Slain with needles
News accounts say women used poisoned needles
The estranged half brother of Kim Jong Un, the North Korean leader, is reportedly assassinated in Malaysia by two women who stabbed him with poisoned needles.
SEOUL, South Korea — The estranged half brother of Kim Jong Un, the North Korean leader, was assassinated in Malaysia on Monday by two women who stabbed him with poisoned needles, a South Korean all-news channel reported on Tuesday.
U.S. intelligence officials corroborated the report that Kim Jong Nam, 45, had been killed by female assassins at the airport in Kuala Lumpur, the Malaysian capital, where he apparently had been awaiting a flight to Macau. The officials did not know the cause of death.
Attackers fled in taxi
The South Korean news channel, TV Chosun, said in its account that the assailants fled in a taxi after the attack and that the local police were searching for them. The Yonhap News Agency of South Korea also reported the assassination without any detail.
The Royal Malaysia Police said in a statement that a North Korean man they identified as Kim Chol — an alias that South Korean officials said had been used by Kim Jong Nam — died en route to a hospital on Monday after seeking medical assistance at the airport.
South Korea’s National Intelligence Service and its Unification Ministry said they could not immediately confirm the reports of the half brother’s death.
The reports come amid a period of turmoil in the upper ranks of North Korea’s leadership. The chief of the North’s powerful secret police, long considered the right-hand man for Kim Jong Un, was recently dismissed on charges of corruption and abuse of power, according to the South Korean government.
Kim Jong Nam, the eldest son of the deceased North Korean leader Kim Jong Il, was once considered the heir to power in the dynastic regime in Pyongyang. But he was believed to have hobbled his chance when he was caught in 2001 while trying to take his son to Tokyo Disneyland with a fake visa. He was detained for several days before being deported to China.
Other analysts in South Korea say that Kim Jong Nam fell out of the succession race after his mother, Sung Hae Rim, was rejected by the North Korean leader, who favored Kim Jong Un’s mother, Ko Young Hee. Ko and Kim Jong Il had another son, Kim Jong Chol, who was seen at an Eric Clapton concert in London in 2015.

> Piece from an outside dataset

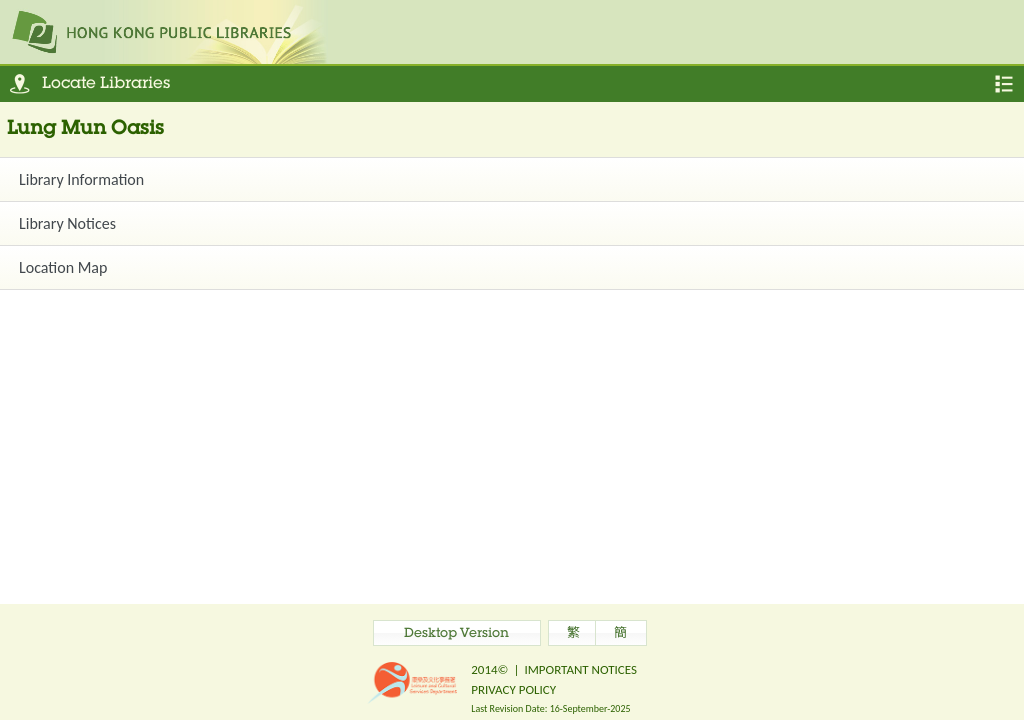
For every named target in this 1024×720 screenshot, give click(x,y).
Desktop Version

North Korea began actively grooming Kim Jong Un as heir after his father had a stroke in 2008. As his youngest brother consolidated his power, Kim Jong Nam lived in semi-exile abroad. Until recently, he had sometimes been seen in Macau. TV Chosun said he had also been visiting Singapore and Malaysia, where he had girlfriends.

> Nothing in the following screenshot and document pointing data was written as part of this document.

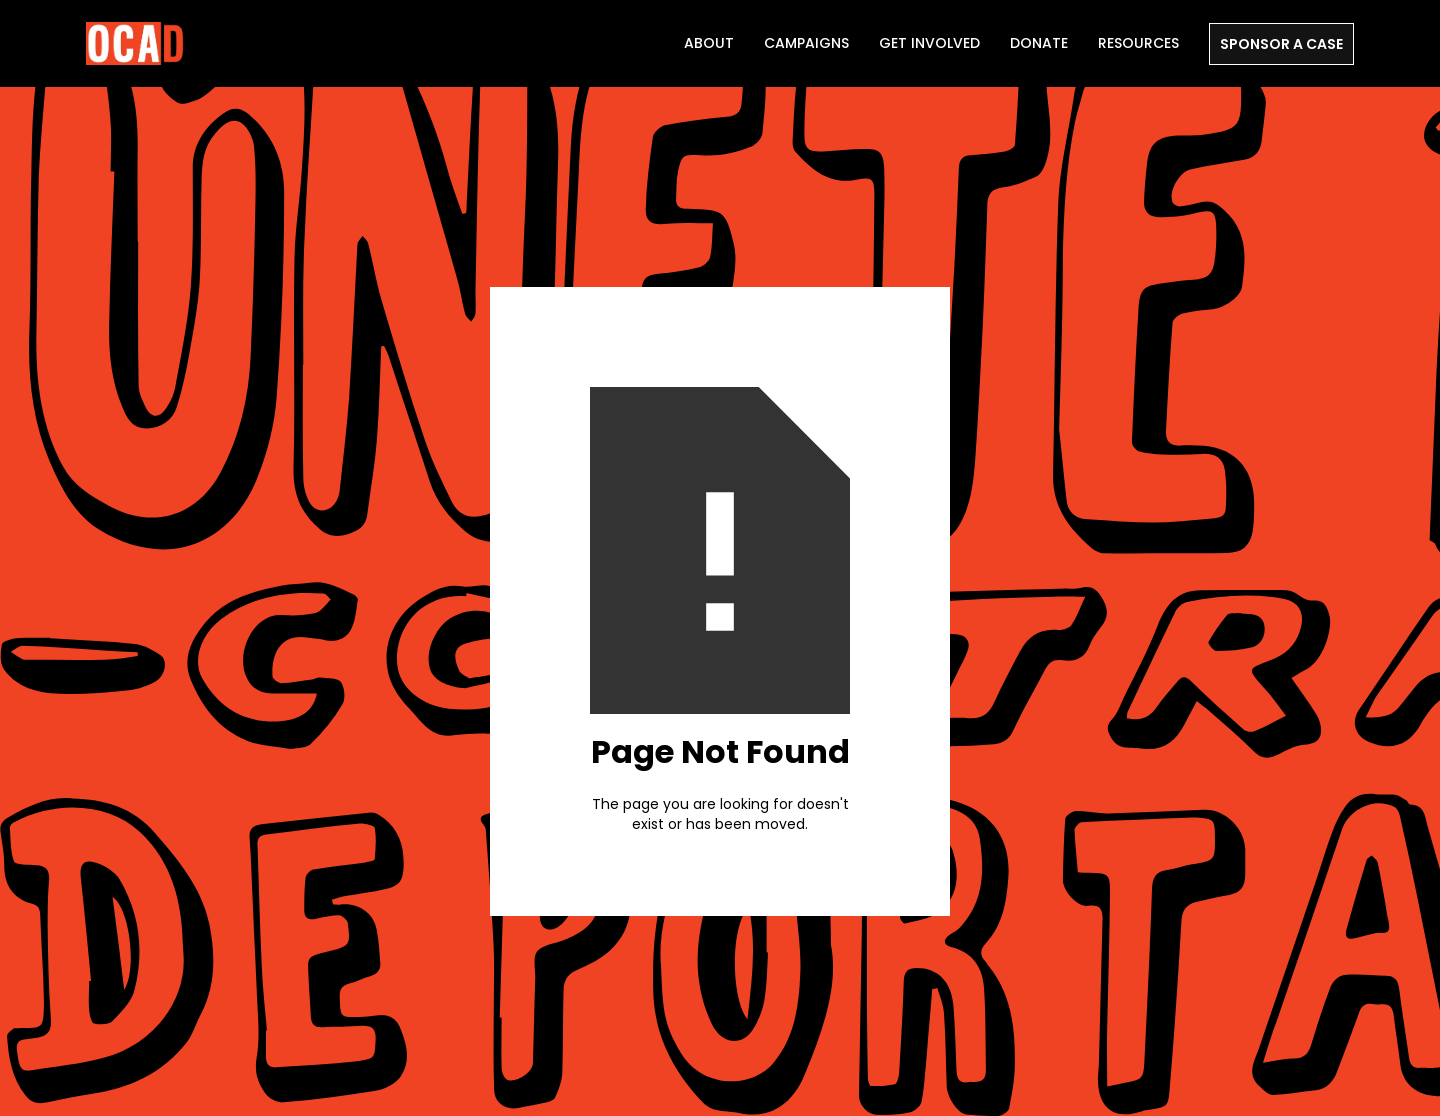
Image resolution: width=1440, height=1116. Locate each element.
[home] (136, 43)
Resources (1138, 43)
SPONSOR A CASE (1281, 44)
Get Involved (929, 43)
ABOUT (709, 43)
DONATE (1039, 43)
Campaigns (806, 43)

Kim Jong Nam had a son named Kim Han Sol, who used to study in Bosnia and later France. In an interview with a European television channel in 2012, the son said he did not know how his uncle, Kim Jong Un, “became a dictator.”
Support from China
Like his half brother, Kim Jong Nam spent time in Switzerland as a teenager.
Kim was once questioned in Macau by a reporter about the likelihood that his brother would take over the leadership of North Korea, and he seemed to accept his fate.
“It is my father’s decision,” he said. “So, once he decides, we have to support.”
Kim Jong Nam also once predicted doom for his half brother’s rule while talking to reporters from Japan, North Korea’s sworn enemy. His criticism had fueled speculation that China and certain generals in Pyongyang might be protecting him in case anything should go wrong with Kim Jong Un’s rule.
China had been supporting Kim Jong Nam financially for many years in the event of Kim Jong Un’s death.
“Kim Jong Nam is a person which China can control, and the North Korean people can trust,” said writer Kang Chunnu, a distant relative of the Kim family.